- _任务目标 1_:
在这段关于分布外检测的文本摘录中，FPR$N$ 指标的值越高越好还是越低越好？

- _文本摘录_:
--------

Summary

目前大部分论文都是用和原始模型训练集不同的数据集来作为out of distribution的数据集，。
OOD——out of distribution
ODD——out of distribution detection
ID——in distribution
ODD也称作： one-class classification, novelty detection, anomaly detection, outlier detection, selective prediction, open set recognition,

Evaluation Metrics

AUROC（Aera Under Receiver of Characters curve）：受试工作者特征曲线下的面积，ROC曲线的纵坐标是TPR (TP/TP+FN)，横坐标是FPR (FP/FP+TN)
AUPR （Aera Under the Precision-Recall curve）：precision~recall
FPR$N$：当有$N\%$的OOD样本被检测出来时，一个ID样本被检测错的概率，越低越好。

--------

- _数据条目_:
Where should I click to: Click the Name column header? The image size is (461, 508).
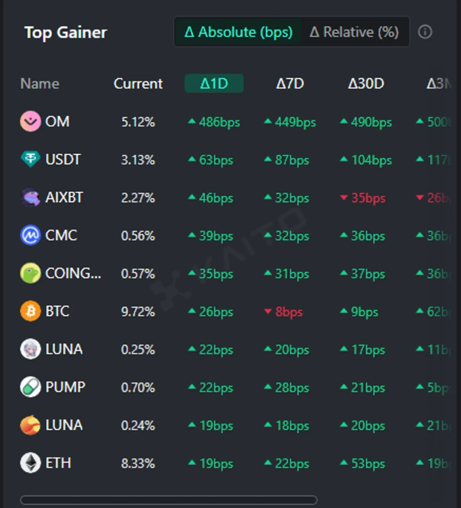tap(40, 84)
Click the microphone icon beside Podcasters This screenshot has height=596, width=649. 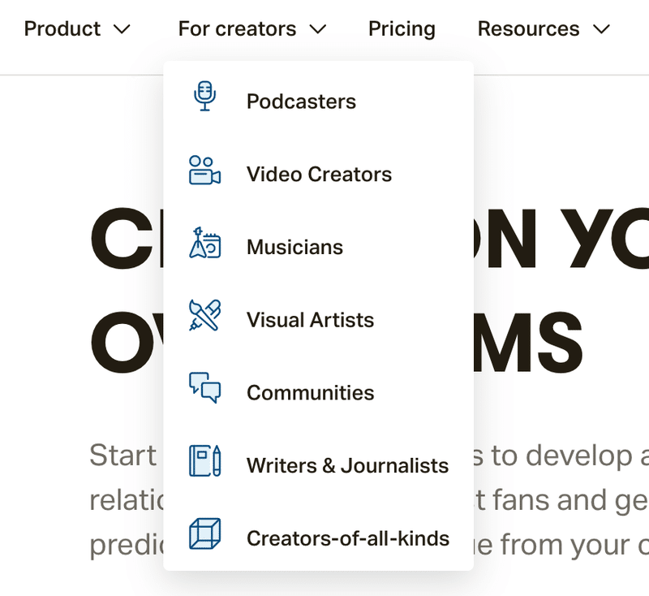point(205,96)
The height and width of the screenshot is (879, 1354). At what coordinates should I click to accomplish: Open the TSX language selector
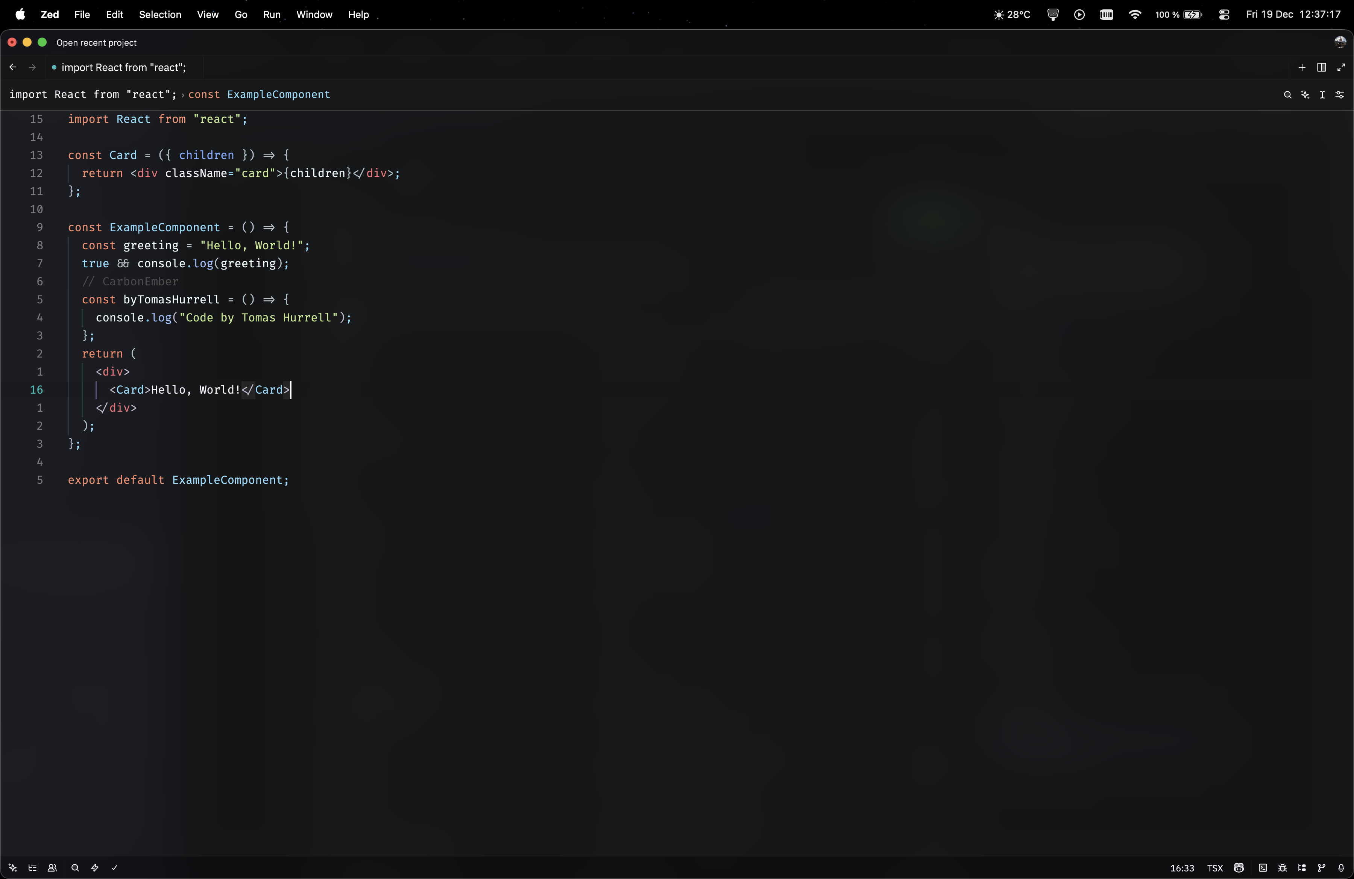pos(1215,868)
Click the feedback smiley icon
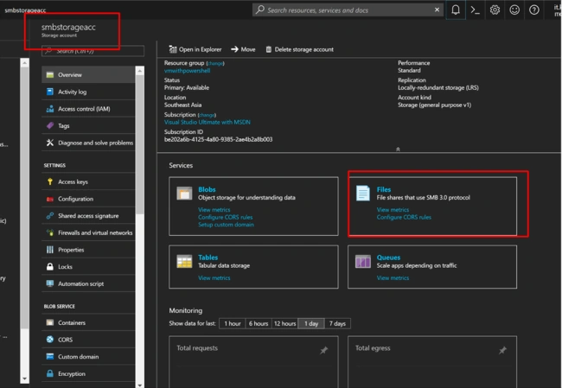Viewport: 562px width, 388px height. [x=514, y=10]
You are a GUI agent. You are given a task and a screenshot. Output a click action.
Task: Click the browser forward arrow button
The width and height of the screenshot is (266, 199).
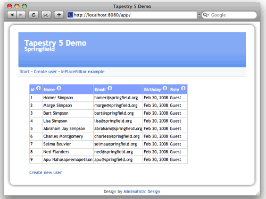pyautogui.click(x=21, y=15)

--------

- _任务目标 2_:
请把数据条目里从包含“Click the feedback smiley icon”的那一行到最后一行重新写出，将其中的“screenshot”替换成“screen image”，其余内容保持不变，图片不要写出。

- _书面回答 1_:
越低越好。

- _书面回答 2_:
Click the feedback smiley icon
Viewport: 562px width, 388px height. [x=514, y=10]
You are a GUI agent. You are given a task and a screen image. Output a click action.
Task: Click the browser forward arrow button
The width and height of the screen image is (266, 199).
pyautogui.click(x=21, y=15)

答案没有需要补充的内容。